ACTIVITY:
Every line of the entries below from the one containing "Viewport: 712px width, 417px height." to the one containing "You are a computer-use agent. Image", both ends included, must be written out exactly. No other line belongs in the answer.

==*==

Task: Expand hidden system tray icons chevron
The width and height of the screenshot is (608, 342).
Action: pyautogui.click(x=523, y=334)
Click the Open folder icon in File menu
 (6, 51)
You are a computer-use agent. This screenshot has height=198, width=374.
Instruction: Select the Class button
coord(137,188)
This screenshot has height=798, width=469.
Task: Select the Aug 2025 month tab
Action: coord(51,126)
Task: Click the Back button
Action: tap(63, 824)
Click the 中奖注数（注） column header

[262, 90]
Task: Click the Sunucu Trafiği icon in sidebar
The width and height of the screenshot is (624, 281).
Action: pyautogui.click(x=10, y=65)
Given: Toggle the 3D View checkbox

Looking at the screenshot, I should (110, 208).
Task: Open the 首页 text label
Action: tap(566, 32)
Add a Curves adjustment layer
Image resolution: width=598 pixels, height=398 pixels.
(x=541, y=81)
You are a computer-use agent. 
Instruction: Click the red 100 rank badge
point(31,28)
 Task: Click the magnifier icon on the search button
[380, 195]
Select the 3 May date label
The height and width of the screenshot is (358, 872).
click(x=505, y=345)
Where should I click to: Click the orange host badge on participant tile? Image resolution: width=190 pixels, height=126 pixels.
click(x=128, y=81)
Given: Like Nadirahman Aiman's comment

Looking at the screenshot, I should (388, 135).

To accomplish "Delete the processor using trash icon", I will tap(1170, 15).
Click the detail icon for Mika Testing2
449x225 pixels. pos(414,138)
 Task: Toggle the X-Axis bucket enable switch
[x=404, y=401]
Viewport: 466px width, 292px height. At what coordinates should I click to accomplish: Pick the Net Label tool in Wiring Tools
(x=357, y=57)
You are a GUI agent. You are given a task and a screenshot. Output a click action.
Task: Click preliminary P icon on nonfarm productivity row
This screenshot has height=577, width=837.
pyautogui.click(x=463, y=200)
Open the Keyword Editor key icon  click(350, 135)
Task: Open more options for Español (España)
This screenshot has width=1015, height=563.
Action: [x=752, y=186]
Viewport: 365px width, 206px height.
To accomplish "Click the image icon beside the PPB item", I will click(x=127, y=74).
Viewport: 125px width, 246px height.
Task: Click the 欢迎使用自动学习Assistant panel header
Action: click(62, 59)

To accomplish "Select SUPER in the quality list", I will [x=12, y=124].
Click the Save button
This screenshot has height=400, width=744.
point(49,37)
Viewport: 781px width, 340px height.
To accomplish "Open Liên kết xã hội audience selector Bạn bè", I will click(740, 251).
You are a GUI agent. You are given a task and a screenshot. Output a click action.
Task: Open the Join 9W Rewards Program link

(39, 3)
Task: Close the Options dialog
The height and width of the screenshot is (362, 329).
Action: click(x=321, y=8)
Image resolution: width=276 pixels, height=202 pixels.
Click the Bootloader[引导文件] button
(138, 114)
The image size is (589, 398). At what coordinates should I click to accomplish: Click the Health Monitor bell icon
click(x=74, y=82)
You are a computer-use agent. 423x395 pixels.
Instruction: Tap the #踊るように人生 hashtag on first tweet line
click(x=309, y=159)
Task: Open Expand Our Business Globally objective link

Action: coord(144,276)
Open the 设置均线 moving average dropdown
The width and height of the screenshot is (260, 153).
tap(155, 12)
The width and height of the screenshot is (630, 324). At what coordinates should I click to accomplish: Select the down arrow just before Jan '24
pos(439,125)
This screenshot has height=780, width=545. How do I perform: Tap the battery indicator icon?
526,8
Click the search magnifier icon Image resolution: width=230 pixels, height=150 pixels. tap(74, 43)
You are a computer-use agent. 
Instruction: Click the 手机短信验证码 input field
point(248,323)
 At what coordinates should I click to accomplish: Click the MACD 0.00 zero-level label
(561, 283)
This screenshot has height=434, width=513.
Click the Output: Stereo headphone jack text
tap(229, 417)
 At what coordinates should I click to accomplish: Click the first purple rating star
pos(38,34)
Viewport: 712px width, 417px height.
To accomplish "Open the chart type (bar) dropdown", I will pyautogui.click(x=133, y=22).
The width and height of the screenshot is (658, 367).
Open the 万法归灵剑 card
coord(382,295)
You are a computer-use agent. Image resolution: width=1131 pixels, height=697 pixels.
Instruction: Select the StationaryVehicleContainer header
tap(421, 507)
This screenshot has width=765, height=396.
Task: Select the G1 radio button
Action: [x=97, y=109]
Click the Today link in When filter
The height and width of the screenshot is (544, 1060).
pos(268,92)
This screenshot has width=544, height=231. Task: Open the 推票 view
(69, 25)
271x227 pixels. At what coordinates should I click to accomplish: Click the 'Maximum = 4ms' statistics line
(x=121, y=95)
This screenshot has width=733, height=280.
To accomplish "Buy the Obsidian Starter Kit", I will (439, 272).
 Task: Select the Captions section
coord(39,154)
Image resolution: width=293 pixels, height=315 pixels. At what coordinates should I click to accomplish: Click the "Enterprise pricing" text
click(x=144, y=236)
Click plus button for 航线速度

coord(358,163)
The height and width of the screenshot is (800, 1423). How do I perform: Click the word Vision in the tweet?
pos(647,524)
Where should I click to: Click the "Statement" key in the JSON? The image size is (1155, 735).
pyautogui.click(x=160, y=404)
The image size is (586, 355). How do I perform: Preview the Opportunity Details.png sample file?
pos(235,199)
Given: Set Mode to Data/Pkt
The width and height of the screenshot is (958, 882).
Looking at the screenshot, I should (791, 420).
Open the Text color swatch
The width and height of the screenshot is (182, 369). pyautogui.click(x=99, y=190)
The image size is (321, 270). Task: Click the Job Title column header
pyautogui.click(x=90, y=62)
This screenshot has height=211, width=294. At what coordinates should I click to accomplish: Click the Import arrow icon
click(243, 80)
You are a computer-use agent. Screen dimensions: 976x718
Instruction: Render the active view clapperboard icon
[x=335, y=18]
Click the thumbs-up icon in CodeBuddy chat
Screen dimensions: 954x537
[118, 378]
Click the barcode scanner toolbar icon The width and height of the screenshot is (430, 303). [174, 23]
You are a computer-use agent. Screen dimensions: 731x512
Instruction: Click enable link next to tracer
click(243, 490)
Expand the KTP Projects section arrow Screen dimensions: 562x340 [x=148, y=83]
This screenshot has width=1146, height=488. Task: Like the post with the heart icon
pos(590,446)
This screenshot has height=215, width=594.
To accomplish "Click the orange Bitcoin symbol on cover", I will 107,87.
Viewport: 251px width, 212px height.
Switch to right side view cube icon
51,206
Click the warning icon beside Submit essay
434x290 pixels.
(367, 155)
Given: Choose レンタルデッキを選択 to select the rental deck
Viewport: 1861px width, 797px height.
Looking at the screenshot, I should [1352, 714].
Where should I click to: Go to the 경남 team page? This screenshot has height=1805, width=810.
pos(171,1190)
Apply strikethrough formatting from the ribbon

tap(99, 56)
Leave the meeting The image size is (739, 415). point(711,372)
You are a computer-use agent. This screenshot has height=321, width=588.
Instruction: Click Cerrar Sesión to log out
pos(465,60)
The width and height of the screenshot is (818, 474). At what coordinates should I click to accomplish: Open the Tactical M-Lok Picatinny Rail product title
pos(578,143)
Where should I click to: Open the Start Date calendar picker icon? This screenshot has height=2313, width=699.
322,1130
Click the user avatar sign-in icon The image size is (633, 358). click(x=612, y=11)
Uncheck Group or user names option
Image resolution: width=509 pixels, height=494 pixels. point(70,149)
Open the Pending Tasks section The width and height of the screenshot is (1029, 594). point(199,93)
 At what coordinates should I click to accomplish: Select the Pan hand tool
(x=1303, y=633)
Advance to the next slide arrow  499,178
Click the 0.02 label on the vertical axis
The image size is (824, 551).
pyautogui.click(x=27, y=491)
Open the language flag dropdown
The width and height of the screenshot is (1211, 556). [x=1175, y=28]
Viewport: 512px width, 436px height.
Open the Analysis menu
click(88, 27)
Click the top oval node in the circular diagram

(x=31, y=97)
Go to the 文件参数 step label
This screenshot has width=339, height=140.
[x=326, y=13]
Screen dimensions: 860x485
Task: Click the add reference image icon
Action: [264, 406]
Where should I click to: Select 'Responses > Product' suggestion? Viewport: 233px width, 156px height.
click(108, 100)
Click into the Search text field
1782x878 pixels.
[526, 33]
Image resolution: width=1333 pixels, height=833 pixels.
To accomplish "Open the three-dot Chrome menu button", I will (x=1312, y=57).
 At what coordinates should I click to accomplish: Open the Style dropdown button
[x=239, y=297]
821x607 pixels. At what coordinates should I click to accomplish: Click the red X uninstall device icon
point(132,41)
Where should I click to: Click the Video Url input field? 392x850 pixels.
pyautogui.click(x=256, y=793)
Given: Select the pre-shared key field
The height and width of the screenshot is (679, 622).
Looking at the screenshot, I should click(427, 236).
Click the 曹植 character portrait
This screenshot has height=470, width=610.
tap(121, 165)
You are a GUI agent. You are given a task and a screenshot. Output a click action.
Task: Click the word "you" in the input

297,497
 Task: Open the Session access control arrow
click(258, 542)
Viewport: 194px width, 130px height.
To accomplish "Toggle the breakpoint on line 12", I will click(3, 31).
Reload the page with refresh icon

==*==

YOUR SOLUTION:
Viewport: 712px width, 417px height.
To accomplish "Open the chart type (bar) dropdown", I will pyautogui.click(x=133, y=22).
The width and height of the screenshot is (658, 367).
Open the 万法归灵剑 card
coord(382,295)
You are a computer-use agent. Image resolution: width=1131 pixels, height=697 pixels.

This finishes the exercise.